- Problem description
Below are some records. Set down exactly the line holding "Viewport: 1512px width, 795px" and every later line through the end, omitting the pictures.

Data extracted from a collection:

◆ ◆ ◆ ◆ ◆

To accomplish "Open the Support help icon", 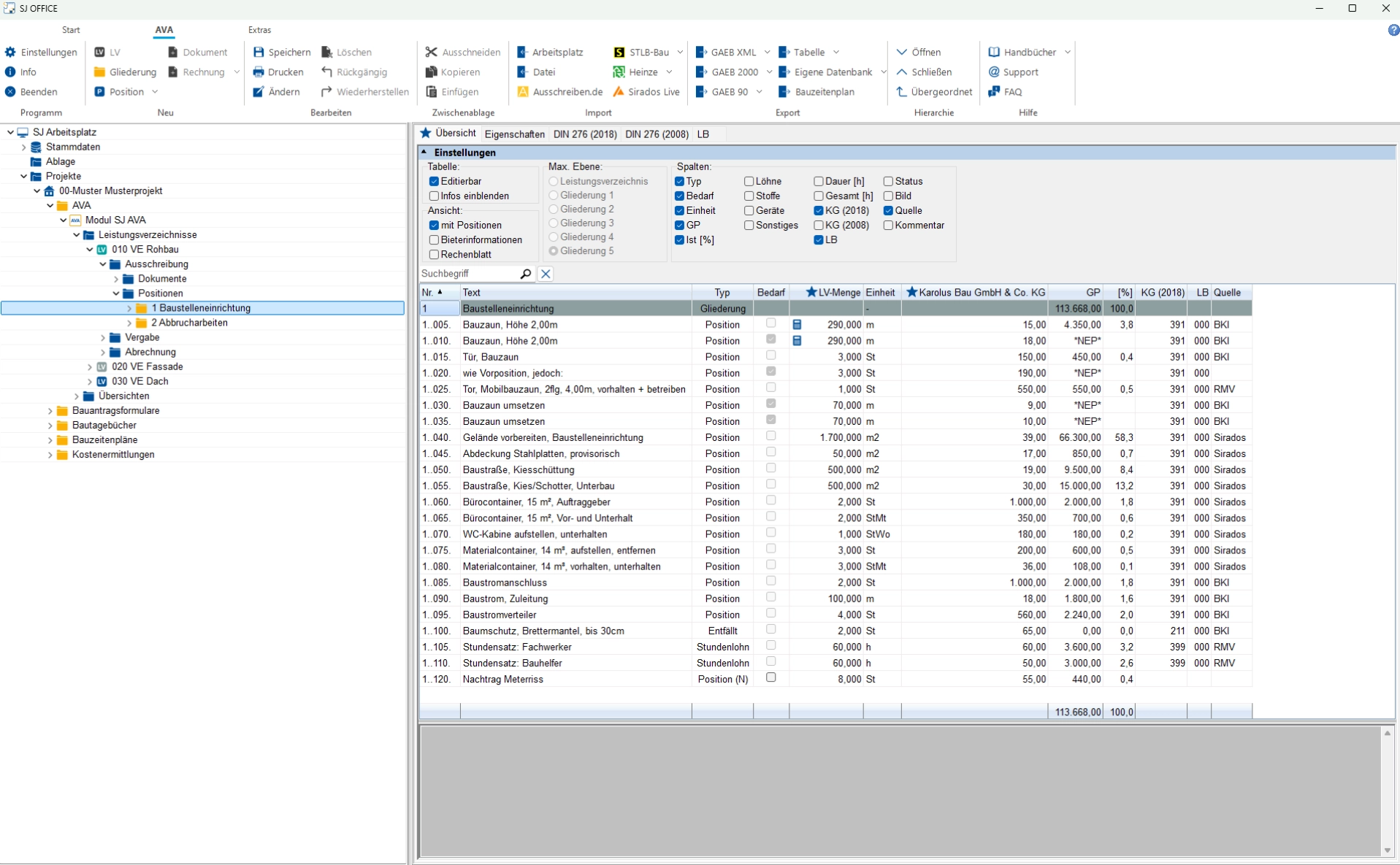I will click(994, 72).

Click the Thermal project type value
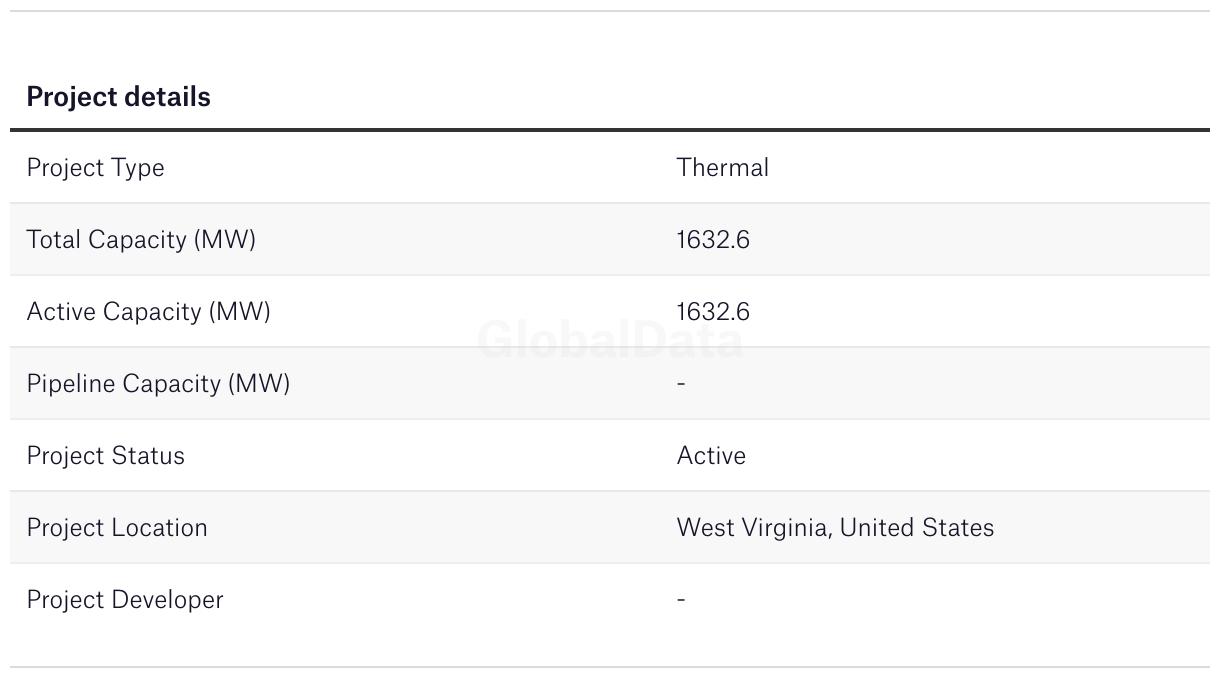click(x=722, y=168)
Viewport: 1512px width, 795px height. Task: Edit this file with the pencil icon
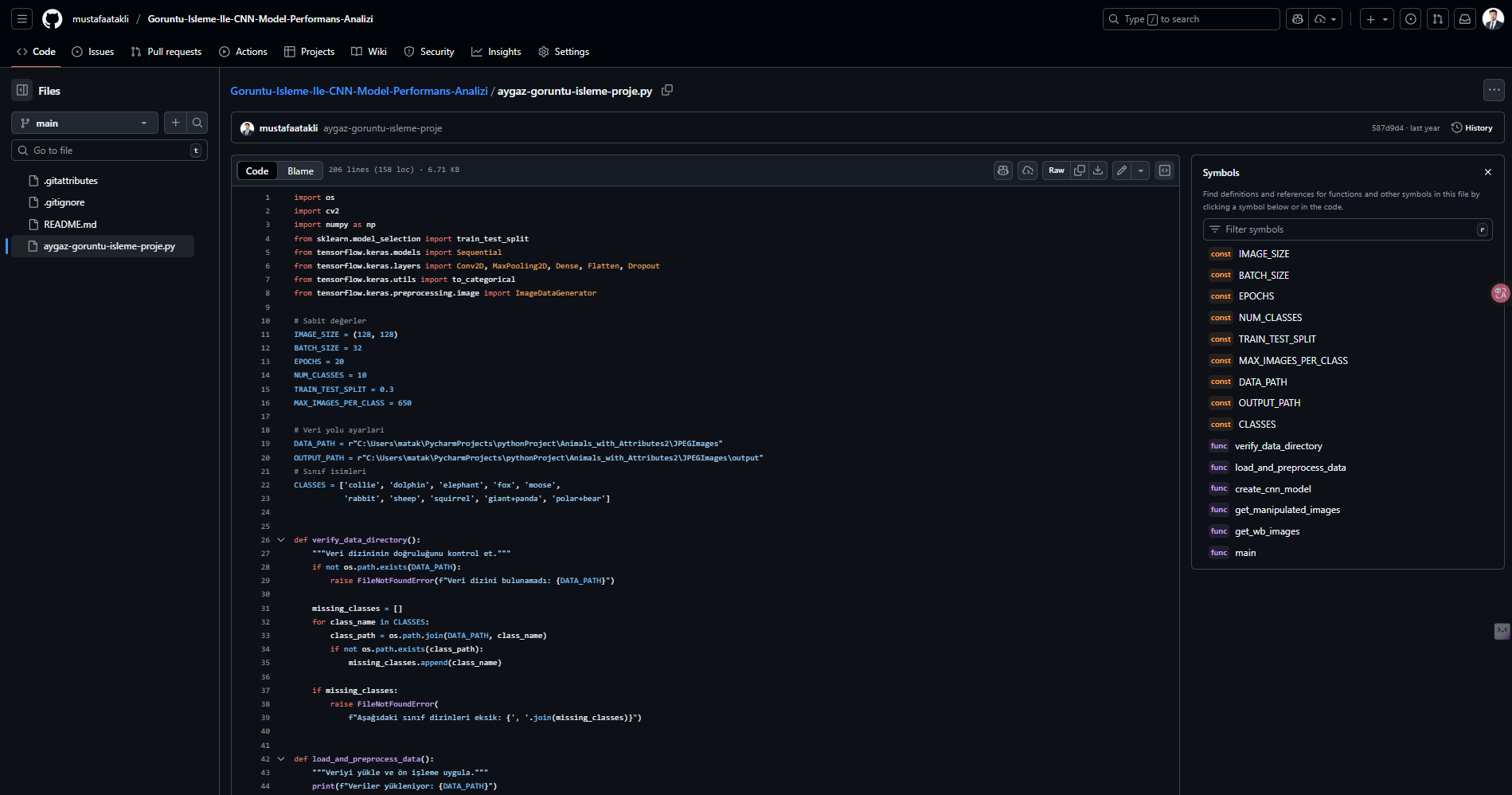(x=1122, y=170)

◆ ◆ ◆ ◆ ◆

- Solution
Viewport: 1512px width, 795px height. Task: Edit this file with the pencil icon
(x=1122, y=170)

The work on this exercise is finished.